RESEARCH DESIGN AND METHODS—We performed a randomized, double-blind, placebo-controlled, single-center study. Twenty patients with type 2 diabetes received 80 mg simvastatin (BMI 29 ± 4 kg/m2, age 55 ± 6 years) or placebo (BMI 27 ± 4 kg/m2, age 58 ± 8 years) daily for 8 weeks and were compared with 10 healthy humans (control subjects; BMI 27 ± 4 kg/m2, age 55 ± 7 years).
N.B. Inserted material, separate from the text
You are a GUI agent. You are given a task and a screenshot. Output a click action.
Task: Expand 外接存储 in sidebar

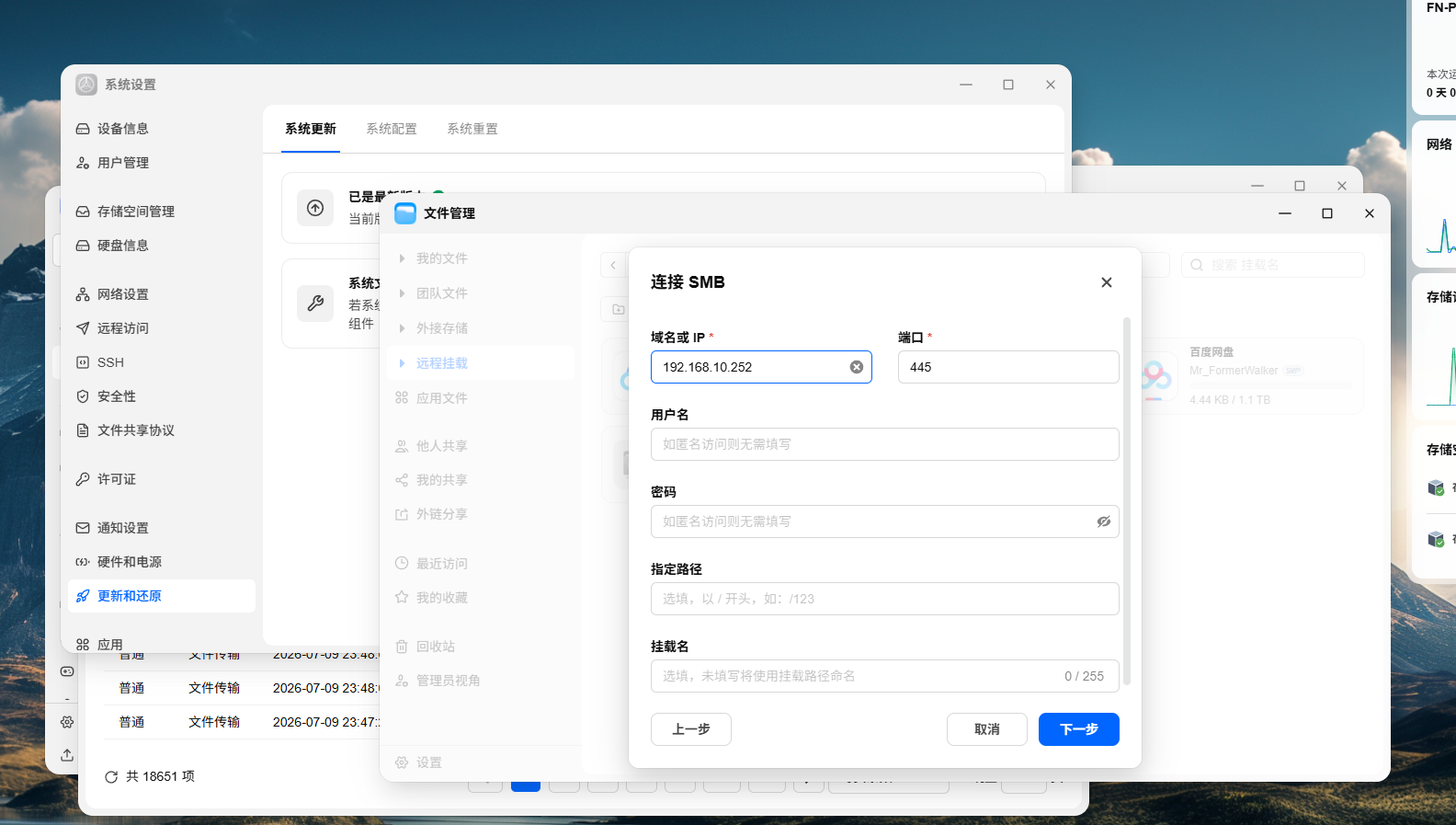point(402,328)
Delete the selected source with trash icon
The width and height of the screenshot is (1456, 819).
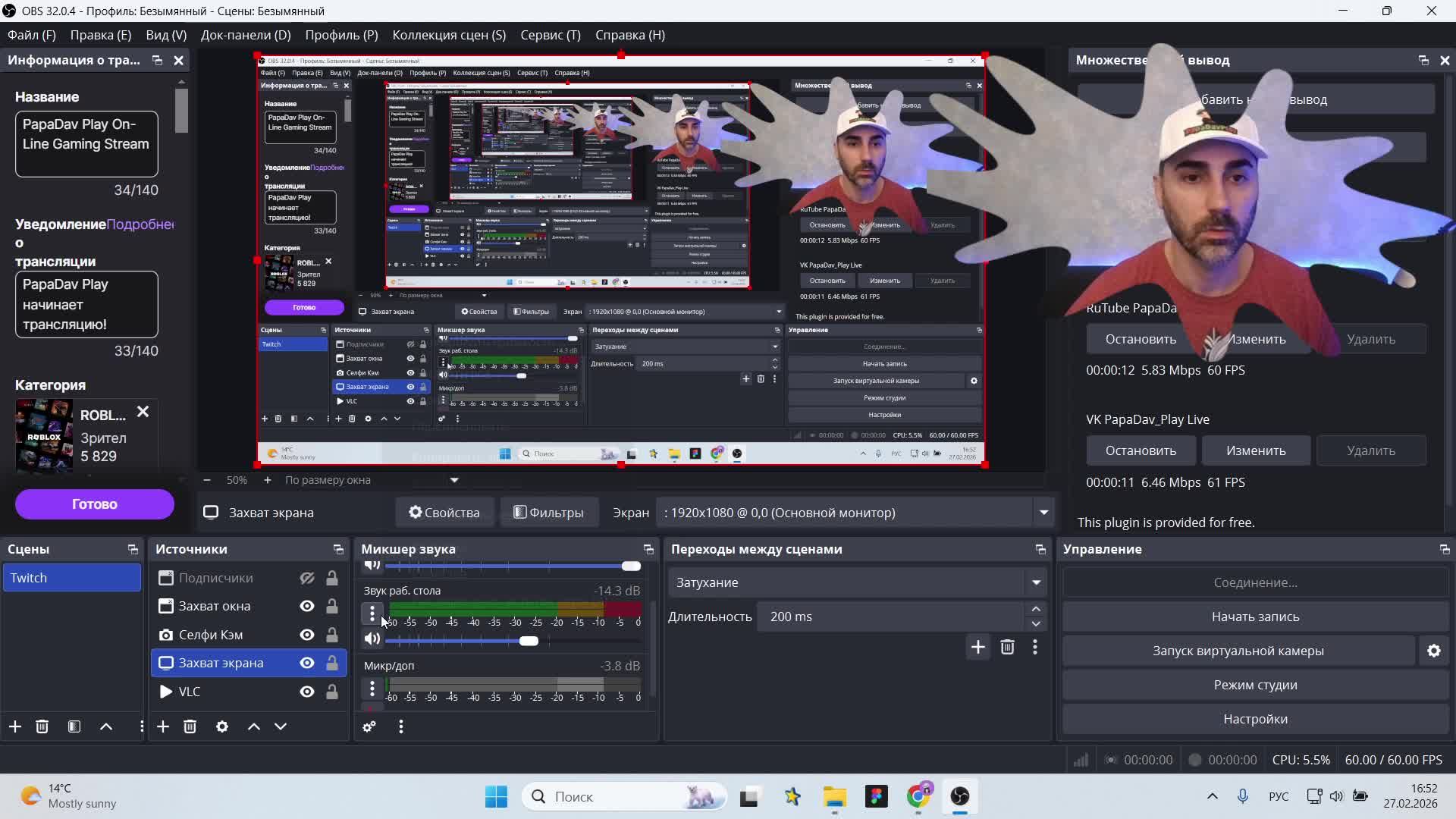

Euglycemic-hyperinsulinemic clamp tests combined with d-[6,6-d2]glucose infusion were used to assess insulin sensitivity (M) and endogenous glucose production (EGP). 1H magnetic resonance spectroscopy was used to quantify intramyocellular and hepatocellular lipids.

RESULTS—High-dose simvastatin treatment lowered plasma total and LDL cholesterol levels by ∼33 and ∼48% (P < 0.005) but did not affect M, intracellular lipid deposition in soleus and tibialis anterior muscles and liver, or basal and insulin-suppressed EGP. In simvastatin-treated patients, changes in LDL cholesterol related negatively to changes in M (r = −0.796, P < 0.01). Changes in fasting free fatty acids (FFAs) related negatively to changes in M (r = −0.840, P < 0.01) and positively to plasma retinol-binding protein-4 (r = 0.782, P = 0.008).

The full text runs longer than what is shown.